Martes 23 de septiembre de 2014
Siempre había un árbol gigante, que aparecía imprevisto, cuando uno intentaba decir en un picnic de primavera que te quiero, Marcela. La niña de un año menor de la secundaria, se escondía detrás y ese juego de escondidas terminaba cuando la pelota nos daba en la cabeza que era la señal de los compañeros de vamos a jugar al fútbol y no ves que no te da bolilla. Eran lindos los picnics en los bosques de Palermo, en los cuales cada chica llevaba algo de comer y los pibes, las gaseosas. Pero más allá de los fracasos de seducción, era evidente que la primavera nos encendía, pero más que nada ese mismo día de la primavera, el del picnic, donde todo era posible aunque nada lo fuera. La sangre daba vueltas, trastornada, y entonces íbamos y veníamos, hacíamos un gol, intentábamos un beso, comíamos un sándwich, saltábamos, nos caíamos, y en una de esas nos íbamos al zoológico a joder, no a otra cosa, como jodía el Negro Suárez a los pobres y resignados animales. En uno de esos alocados picnics de primavera, molestó tanto a la jirafa que se acercaba a ver de qué se trataban los animales del otro lado, que de repente, en un movimiento veloz, revoleó su infinito cuello hacia abajo para darle la cornada que el Negro se merecía. Ahí me enteré que las jirafas tienen cuernos, y de los notables reflejos de mi compañero, que milimétricamente consiguió esquivarla y encima al grito de “ole…”.
Hoy también los jóvenes celebran sus picnics de la primavera. Pero al parecer no hay tanto árbol entrometido, y las Marcelas de ahora no dan tantas vueltas por un simple beso. Y seguro que no muchos se animarán a cruzarse al zoológico, por los 130 pesos de la entrada y por tanto olor de los viejos animales, y la pena de su encierro y destino.
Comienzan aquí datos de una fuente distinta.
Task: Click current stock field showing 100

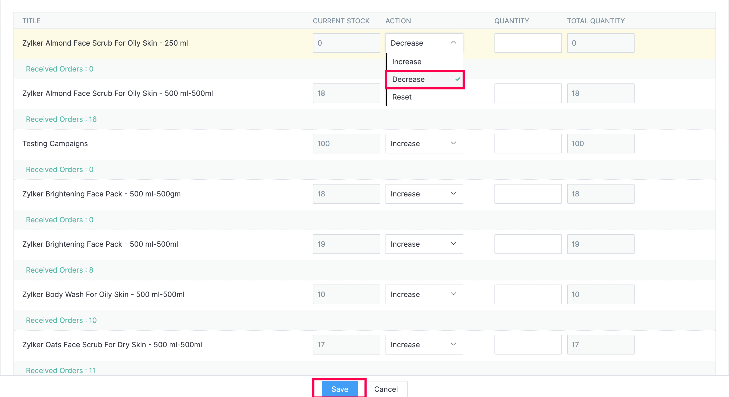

Es que hoy, además de mayor libertad sexual, la juventud tiene conciencia de la ineficacia de estas cárceles. Todavía algunos recuerdan la triste muerte del oso polar Winner –vaya ironía- que falleció a fines de 2012 muerto de calor y harto de los cohetes de las fiestas.
El picnic, como tantas cosas en este Sur que también existe, llegó como una tradición inglesa, de campiña y tea five o’clock. En la Edad Media, tanto los campesinos como los nobles, durante sus viajes, comían al aire libre. En el siglo XVIII pasó a ser una costumbre de aristócratas. Pero en el siglo posterior el picnic se pone de moda en gran parte de Europa. En realidad era “el día de campo” en un contexto de vuelta a la naturaleza promovido, por ejemplo, por los escritores franceses Emile Zola y Guy de Maupssant. Al primero lo consideraron el padre del naturalismo, y a Guy un excéntrico que gustaba hacer el amor en cualquier parte y al sol, y que supo decir, en un picnic, que “el individuo que se contente con una mujer toda su vida, estaría al margen de las leyes de la naturaleza”. También, a los célebres impresionistas Claude Monet y Edouard Manet les placía crear sus pinturas al aire libre, y entre pinceladas se bebían un trago y comían algo con sus compañías de ocasión.
Pero aquí abajo, abajo, hay muchachas y pibes que no sabemos si hacen un picnic. No sabemos si lo hacen en la Villa 31 de Retiro, porque los están tapando con un murallón. ¿Y dónde prepararán sus picnics los chicos desalojados del predio de Villa Lugano…? No todos tienen acceso a un picnic, ni siquiera el del día de la primavera.